Excerpted records.
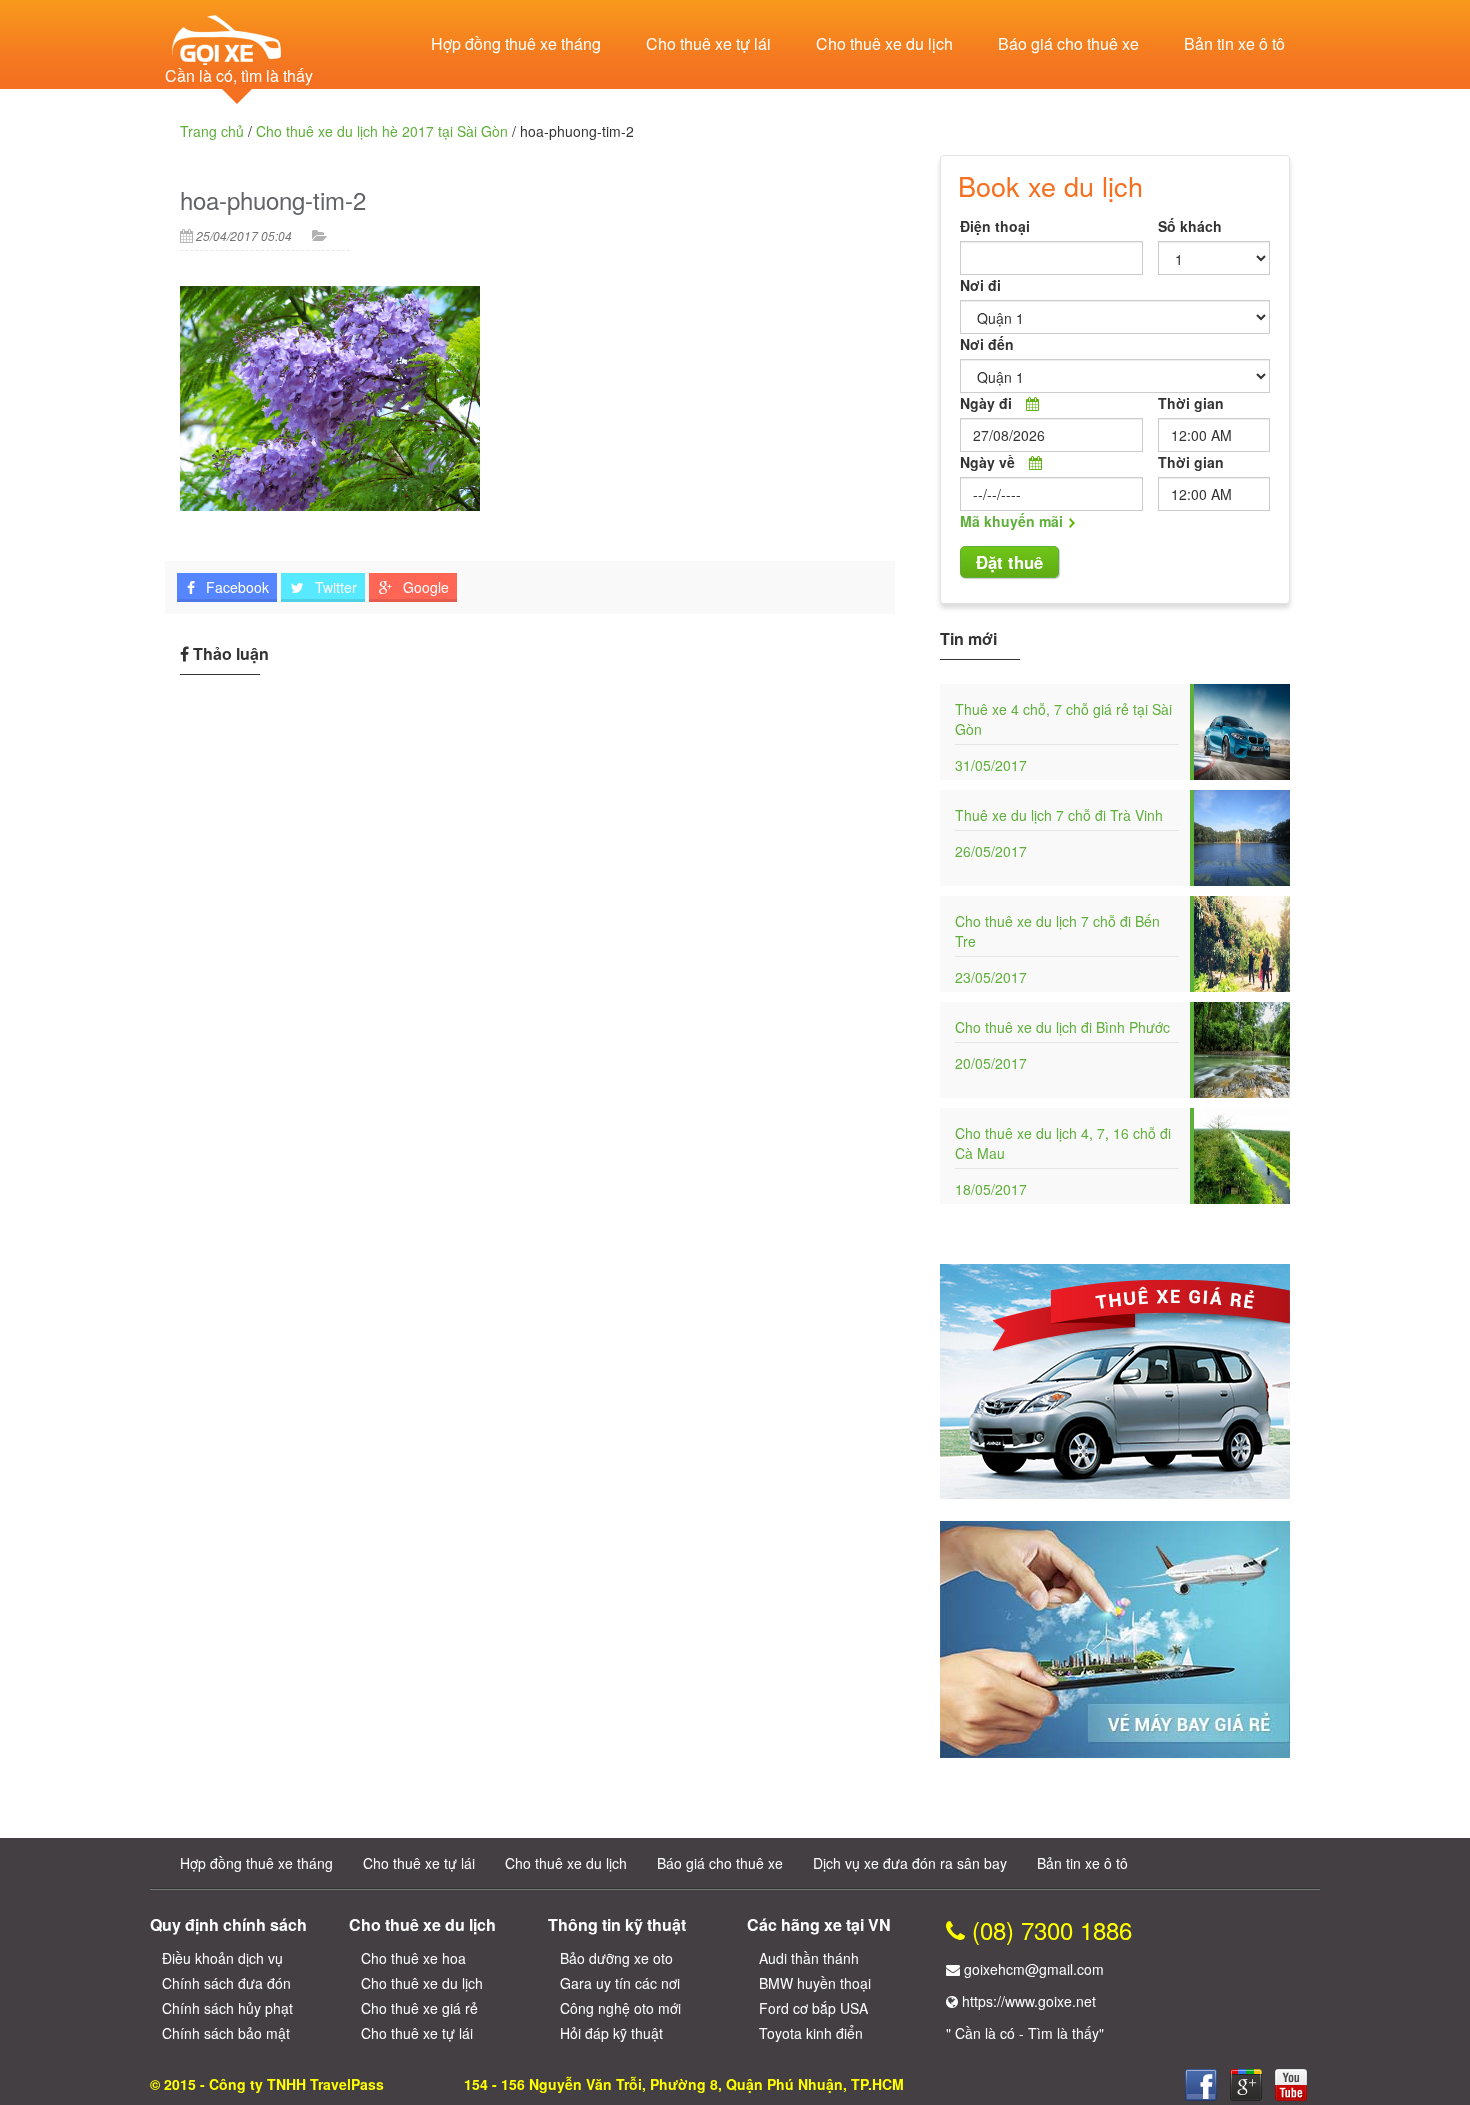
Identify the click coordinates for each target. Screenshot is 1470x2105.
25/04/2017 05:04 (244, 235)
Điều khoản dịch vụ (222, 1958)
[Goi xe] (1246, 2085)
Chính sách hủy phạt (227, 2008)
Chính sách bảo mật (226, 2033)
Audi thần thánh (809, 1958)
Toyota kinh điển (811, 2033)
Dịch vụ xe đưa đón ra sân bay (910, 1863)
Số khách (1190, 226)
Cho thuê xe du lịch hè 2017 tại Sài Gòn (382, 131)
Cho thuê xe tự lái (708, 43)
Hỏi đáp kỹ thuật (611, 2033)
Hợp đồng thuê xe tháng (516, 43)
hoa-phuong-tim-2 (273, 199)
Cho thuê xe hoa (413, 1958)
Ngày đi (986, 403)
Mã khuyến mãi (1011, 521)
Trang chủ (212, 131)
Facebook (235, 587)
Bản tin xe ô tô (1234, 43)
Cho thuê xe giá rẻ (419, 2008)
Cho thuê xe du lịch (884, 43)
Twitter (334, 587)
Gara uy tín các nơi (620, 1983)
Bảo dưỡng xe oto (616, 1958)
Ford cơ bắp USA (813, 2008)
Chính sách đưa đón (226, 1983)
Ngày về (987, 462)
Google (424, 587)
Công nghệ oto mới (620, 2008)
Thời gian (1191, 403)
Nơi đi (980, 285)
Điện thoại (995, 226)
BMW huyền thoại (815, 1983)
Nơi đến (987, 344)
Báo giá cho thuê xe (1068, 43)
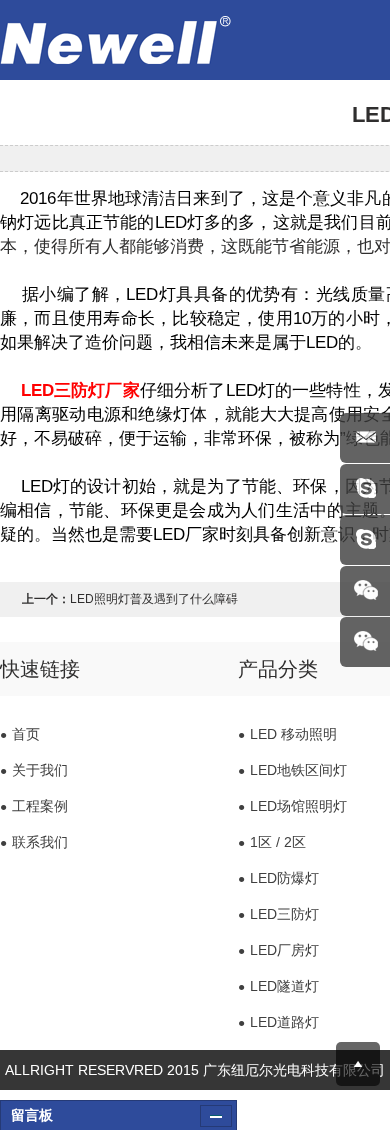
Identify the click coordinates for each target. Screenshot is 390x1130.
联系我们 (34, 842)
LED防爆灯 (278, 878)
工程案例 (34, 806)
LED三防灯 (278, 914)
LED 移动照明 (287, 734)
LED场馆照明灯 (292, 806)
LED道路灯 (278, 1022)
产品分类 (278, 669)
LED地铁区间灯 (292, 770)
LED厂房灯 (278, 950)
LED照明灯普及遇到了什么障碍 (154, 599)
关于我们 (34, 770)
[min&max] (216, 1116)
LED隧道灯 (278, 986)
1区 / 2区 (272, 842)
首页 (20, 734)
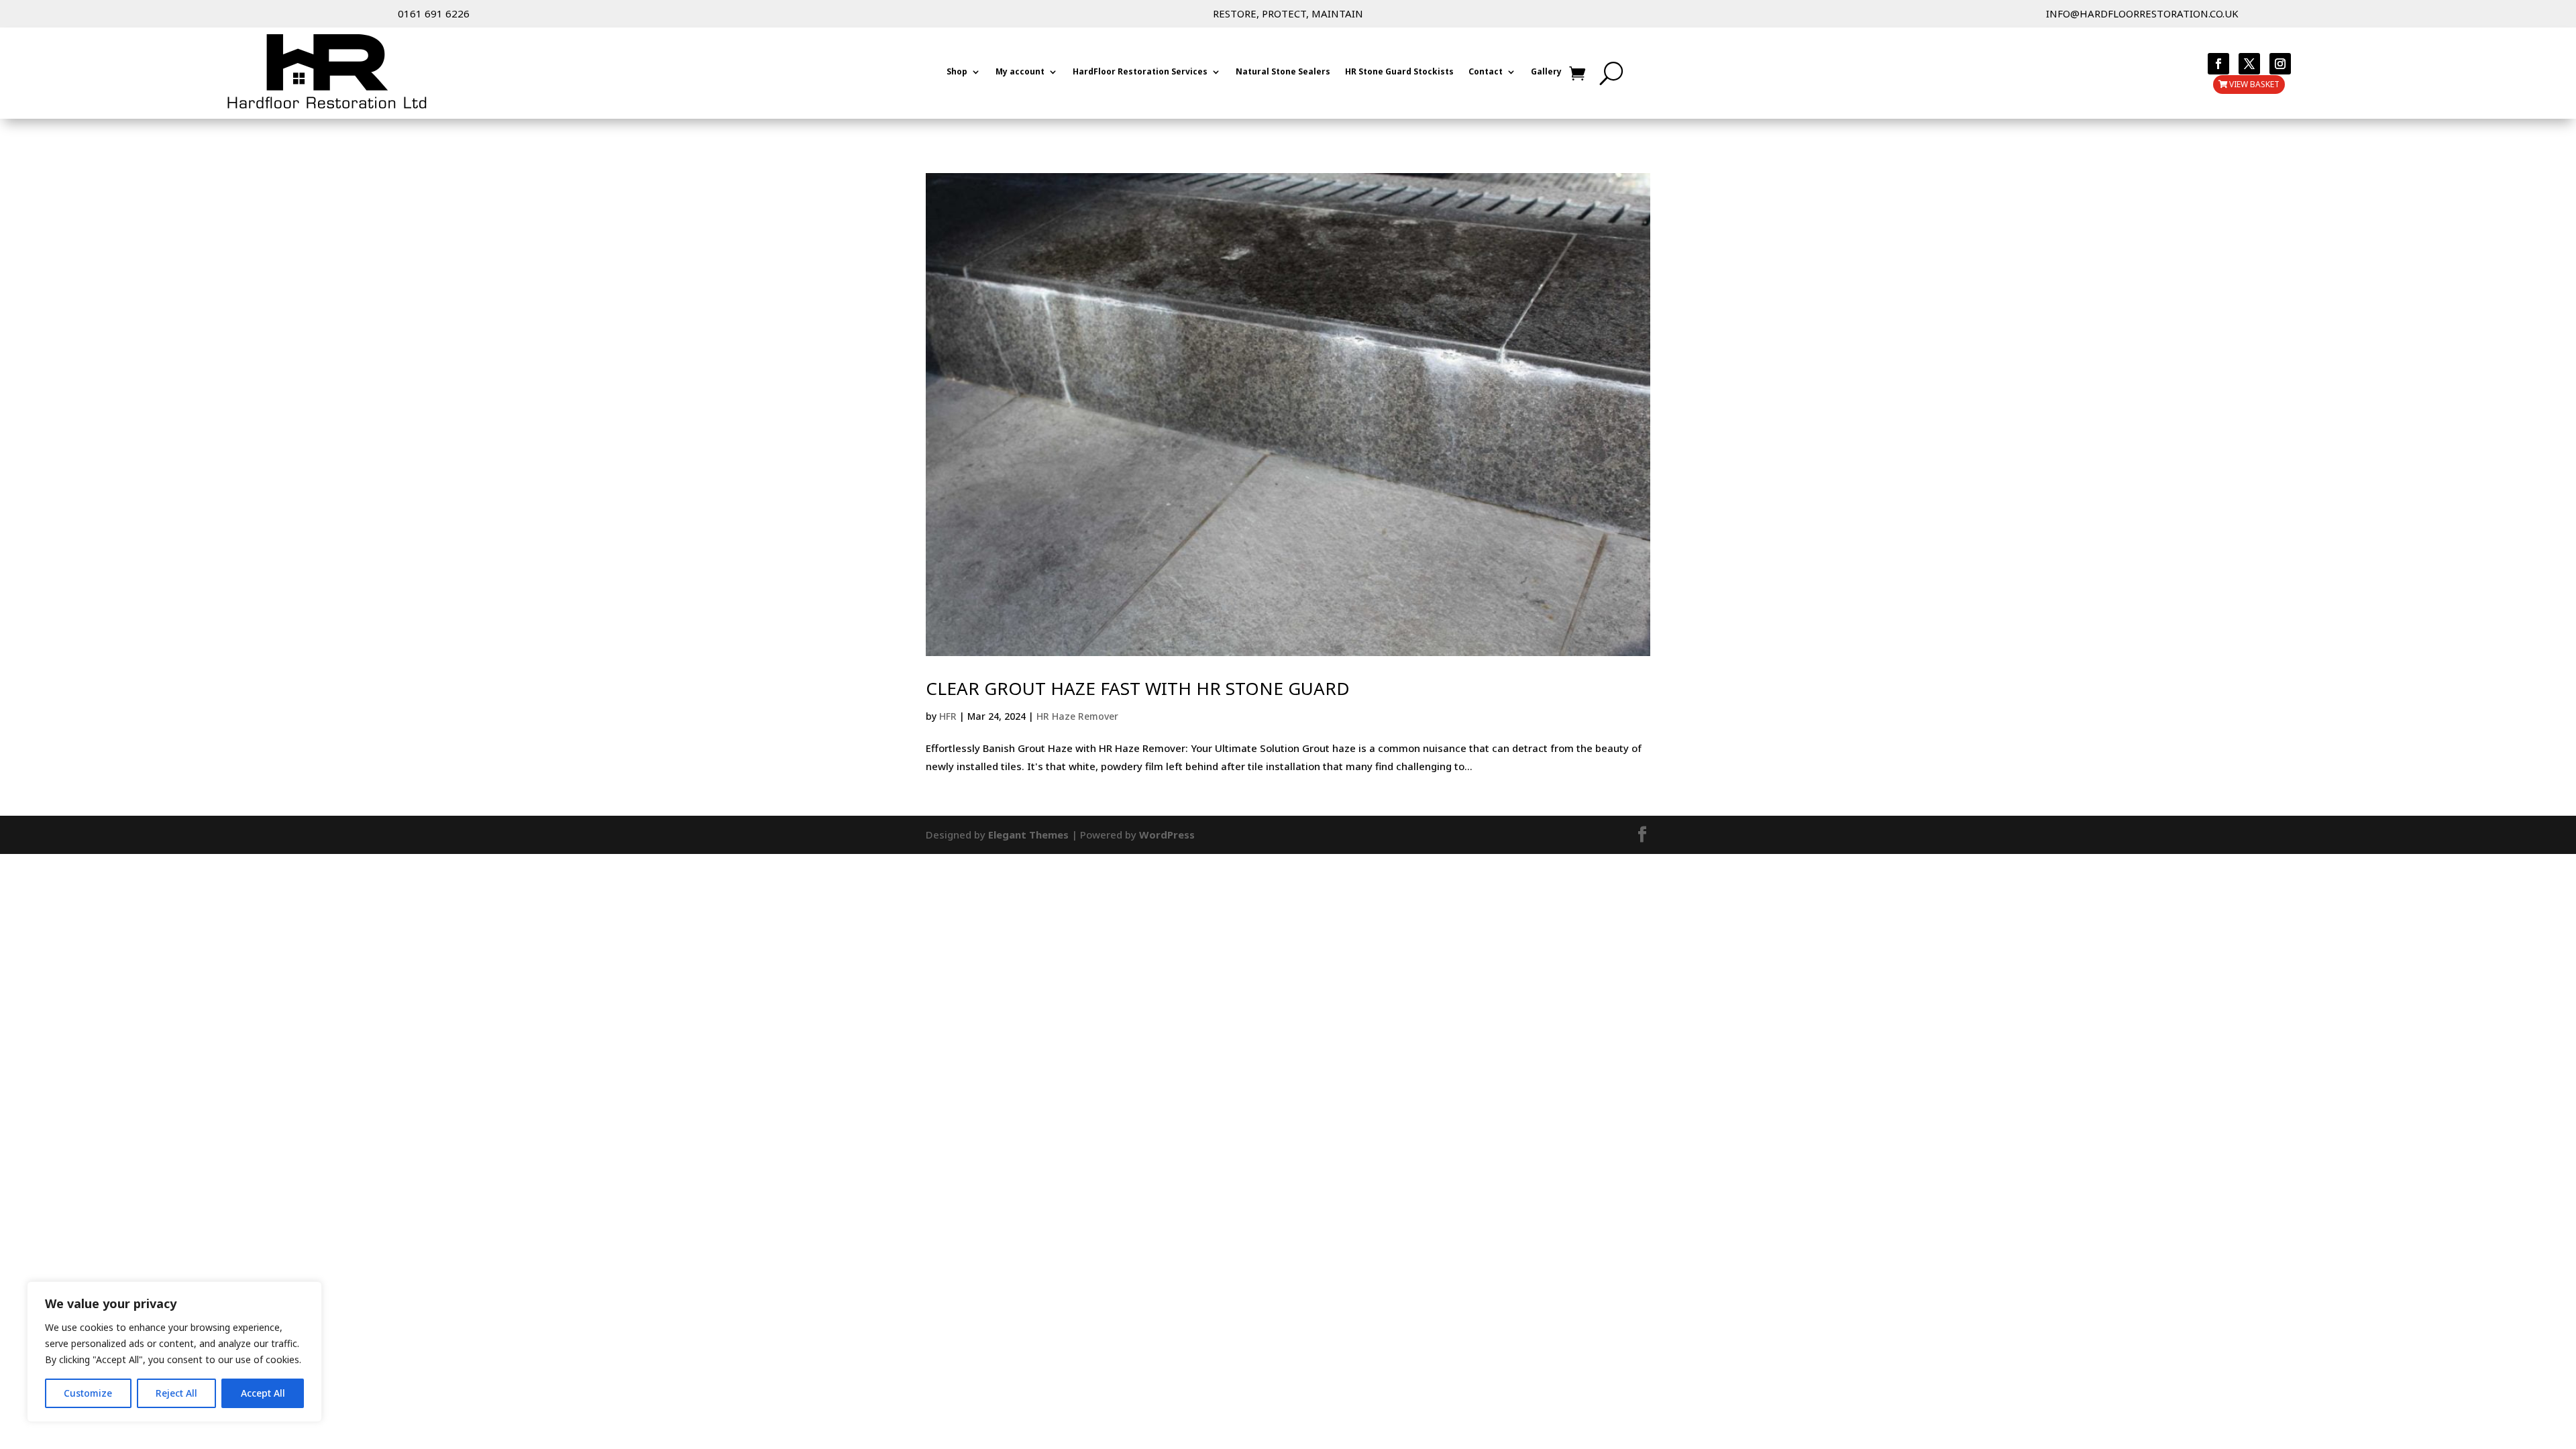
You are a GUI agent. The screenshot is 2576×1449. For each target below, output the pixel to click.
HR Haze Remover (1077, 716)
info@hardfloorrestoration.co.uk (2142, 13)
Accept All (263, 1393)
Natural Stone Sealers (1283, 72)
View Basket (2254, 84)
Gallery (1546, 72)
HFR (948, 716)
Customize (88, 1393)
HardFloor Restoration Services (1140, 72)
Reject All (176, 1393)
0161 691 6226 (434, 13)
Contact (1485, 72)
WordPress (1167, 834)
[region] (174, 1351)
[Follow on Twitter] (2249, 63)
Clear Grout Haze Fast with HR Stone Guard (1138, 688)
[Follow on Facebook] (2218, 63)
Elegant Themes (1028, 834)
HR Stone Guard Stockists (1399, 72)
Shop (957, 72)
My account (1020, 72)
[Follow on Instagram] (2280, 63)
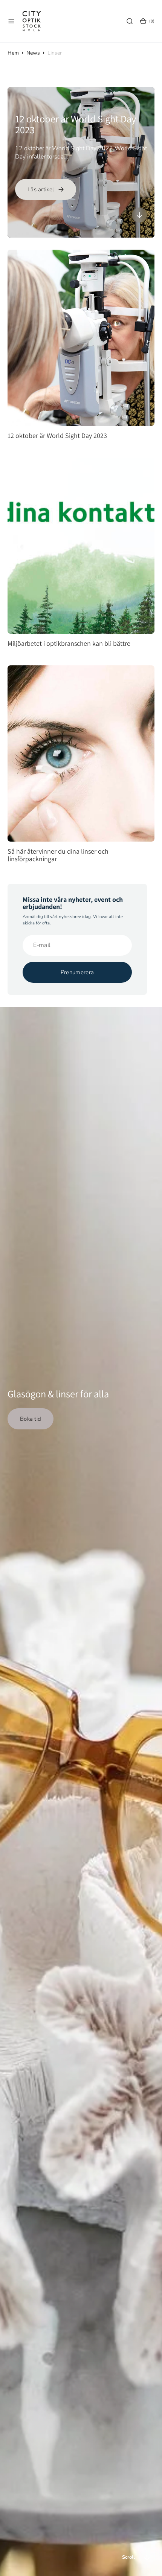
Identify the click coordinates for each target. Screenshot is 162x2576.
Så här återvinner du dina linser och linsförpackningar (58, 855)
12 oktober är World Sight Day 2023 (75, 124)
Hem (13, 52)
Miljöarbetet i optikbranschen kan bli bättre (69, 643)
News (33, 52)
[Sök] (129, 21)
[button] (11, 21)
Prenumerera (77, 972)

Work instruction.
Pick out, from the lines above, every one that contains the string "click".

Task response.
Identify the click coordinates for each target. Screenshot is 1470x2105.
Identify the click coordinates for each target. Screenshot is 390x1130.
You are a GUI agent. The screenshot is 2576×1449. For each target below, output the pixel to click.
Identify the click coordinates for each target. Screenshot is 162x2576.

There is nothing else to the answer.